======== Given information

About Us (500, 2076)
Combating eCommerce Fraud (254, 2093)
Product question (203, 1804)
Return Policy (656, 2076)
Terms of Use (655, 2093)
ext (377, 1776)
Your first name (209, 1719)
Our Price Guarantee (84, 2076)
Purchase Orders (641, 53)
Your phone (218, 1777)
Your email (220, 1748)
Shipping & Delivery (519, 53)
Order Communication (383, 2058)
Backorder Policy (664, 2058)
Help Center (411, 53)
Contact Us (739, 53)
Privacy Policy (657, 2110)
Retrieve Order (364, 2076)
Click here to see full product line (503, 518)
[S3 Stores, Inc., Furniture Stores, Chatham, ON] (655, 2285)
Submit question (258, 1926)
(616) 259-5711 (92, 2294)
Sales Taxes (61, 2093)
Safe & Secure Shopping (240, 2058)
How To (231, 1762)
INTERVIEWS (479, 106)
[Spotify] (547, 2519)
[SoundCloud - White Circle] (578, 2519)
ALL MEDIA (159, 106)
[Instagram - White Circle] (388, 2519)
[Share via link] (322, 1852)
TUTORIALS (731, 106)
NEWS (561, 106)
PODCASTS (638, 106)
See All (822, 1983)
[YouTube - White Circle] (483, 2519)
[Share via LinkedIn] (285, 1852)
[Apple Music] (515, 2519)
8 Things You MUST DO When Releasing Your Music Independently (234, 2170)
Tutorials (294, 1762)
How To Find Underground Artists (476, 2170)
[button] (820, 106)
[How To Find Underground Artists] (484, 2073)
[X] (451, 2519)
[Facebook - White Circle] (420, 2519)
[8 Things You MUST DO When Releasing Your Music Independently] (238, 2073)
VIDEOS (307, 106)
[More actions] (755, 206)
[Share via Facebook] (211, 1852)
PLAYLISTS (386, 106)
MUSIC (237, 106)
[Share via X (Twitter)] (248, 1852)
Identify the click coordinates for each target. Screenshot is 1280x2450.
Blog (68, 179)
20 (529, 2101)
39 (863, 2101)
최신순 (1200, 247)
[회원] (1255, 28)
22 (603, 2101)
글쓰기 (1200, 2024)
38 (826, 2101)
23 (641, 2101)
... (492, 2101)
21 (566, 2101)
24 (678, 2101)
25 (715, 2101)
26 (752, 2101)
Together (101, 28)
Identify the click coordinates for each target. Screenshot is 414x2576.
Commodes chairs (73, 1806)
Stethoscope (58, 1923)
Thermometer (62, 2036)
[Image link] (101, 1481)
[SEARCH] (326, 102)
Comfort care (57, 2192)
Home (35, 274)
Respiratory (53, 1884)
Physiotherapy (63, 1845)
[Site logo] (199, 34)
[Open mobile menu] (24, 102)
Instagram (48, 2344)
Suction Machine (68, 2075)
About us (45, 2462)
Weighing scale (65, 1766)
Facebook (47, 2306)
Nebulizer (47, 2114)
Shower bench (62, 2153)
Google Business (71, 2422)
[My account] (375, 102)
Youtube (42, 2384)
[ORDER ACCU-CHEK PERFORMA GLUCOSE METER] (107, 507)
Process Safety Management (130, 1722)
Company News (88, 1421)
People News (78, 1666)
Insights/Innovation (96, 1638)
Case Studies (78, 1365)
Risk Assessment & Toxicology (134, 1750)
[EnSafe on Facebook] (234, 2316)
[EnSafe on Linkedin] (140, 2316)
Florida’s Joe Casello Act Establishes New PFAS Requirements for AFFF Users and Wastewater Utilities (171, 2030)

================

#### What needs to be done
The lines to copy are those in the listing that contain the word "Identify".

#### Written answer
Identify the click coordinates for each target. Screenshot is 1280x2450.
Identify the click coordinates for each target. Screenshot is 414x2576.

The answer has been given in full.